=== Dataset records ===
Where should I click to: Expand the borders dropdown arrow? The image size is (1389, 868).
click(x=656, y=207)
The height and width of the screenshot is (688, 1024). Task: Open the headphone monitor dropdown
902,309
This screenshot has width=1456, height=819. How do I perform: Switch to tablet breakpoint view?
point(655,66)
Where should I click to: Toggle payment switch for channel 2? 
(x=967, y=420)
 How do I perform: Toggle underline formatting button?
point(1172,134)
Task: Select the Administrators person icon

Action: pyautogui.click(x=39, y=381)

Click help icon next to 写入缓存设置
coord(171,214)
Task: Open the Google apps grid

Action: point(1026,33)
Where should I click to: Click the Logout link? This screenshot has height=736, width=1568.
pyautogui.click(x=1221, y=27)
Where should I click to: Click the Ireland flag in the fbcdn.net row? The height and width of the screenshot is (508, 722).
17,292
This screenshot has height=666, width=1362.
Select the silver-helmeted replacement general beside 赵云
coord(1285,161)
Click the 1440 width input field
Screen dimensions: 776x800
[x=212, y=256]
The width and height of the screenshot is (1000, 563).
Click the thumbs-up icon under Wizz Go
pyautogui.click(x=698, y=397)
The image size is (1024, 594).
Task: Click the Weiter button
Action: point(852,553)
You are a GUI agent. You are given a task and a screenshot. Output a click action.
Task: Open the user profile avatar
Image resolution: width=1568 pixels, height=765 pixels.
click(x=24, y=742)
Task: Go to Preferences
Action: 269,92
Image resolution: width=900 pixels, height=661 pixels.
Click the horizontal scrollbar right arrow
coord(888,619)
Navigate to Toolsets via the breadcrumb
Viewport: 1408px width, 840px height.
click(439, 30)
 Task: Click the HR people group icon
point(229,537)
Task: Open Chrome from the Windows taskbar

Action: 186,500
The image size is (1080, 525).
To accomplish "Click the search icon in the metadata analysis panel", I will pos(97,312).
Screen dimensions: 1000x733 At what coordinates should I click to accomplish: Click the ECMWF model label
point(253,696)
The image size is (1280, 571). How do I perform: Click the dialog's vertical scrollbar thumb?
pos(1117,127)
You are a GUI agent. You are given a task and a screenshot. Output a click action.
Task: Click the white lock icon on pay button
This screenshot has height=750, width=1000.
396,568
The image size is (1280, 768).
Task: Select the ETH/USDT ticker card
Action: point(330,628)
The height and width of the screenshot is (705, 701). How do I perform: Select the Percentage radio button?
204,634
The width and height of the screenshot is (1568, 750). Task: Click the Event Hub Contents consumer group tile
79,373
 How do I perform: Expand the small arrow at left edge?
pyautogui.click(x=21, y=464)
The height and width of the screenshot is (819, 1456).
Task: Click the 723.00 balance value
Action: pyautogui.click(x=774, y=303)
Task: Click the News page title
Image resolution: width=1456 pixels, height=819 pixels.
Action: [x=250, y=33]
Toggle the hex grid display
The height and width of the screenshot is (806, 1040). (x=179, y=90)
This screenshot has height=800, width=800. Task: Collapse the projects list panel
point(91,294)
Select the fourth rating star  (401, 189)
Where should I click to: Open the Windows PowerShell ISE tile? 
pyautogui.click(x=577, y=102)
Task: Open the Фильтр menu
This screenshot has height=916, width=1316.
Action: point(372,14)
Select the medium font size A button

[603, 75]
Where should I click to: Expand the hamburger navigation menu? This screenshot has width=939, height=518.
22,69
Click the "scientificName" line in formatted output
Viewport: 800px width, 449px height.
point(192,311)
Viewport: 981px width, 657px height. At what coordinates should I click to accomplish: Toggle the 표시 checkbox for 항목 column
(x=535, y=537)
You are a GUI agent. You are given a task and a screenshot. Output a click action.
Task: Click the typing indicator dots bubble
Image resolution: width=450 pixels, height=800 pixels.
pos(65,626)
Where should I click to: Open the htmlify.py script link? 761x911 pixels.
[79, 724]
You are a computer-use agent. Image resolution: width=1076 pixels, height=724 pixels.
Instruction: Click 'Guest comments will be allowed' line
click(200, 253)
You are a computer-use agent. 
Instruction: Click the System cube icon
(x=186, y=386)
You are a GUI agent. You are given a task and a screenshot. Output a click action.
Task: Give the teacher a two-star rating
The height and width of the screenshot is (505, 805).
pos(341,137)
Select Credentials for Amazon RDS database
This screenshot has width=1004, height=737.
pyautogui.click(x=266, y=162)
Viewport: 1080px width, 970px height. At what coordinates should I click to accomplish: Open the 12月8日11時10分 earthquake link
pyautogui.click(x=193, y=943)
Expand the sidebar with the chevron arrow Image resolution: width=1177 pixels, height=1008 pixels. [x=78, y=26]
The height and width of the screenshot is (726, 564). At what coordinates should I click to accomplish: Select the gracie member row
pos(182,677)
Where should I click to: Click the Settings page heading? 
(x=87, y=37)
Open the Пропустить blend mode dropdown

=== EXERCISE INSTRUCTIONS ===
Once you have found every line above holding the word "rating", copy those lines.

=== RESULT FOR THIS EXERCISE ===
Select the fourth rating star  (401, 189)
Task: Give the teacher a two-star rating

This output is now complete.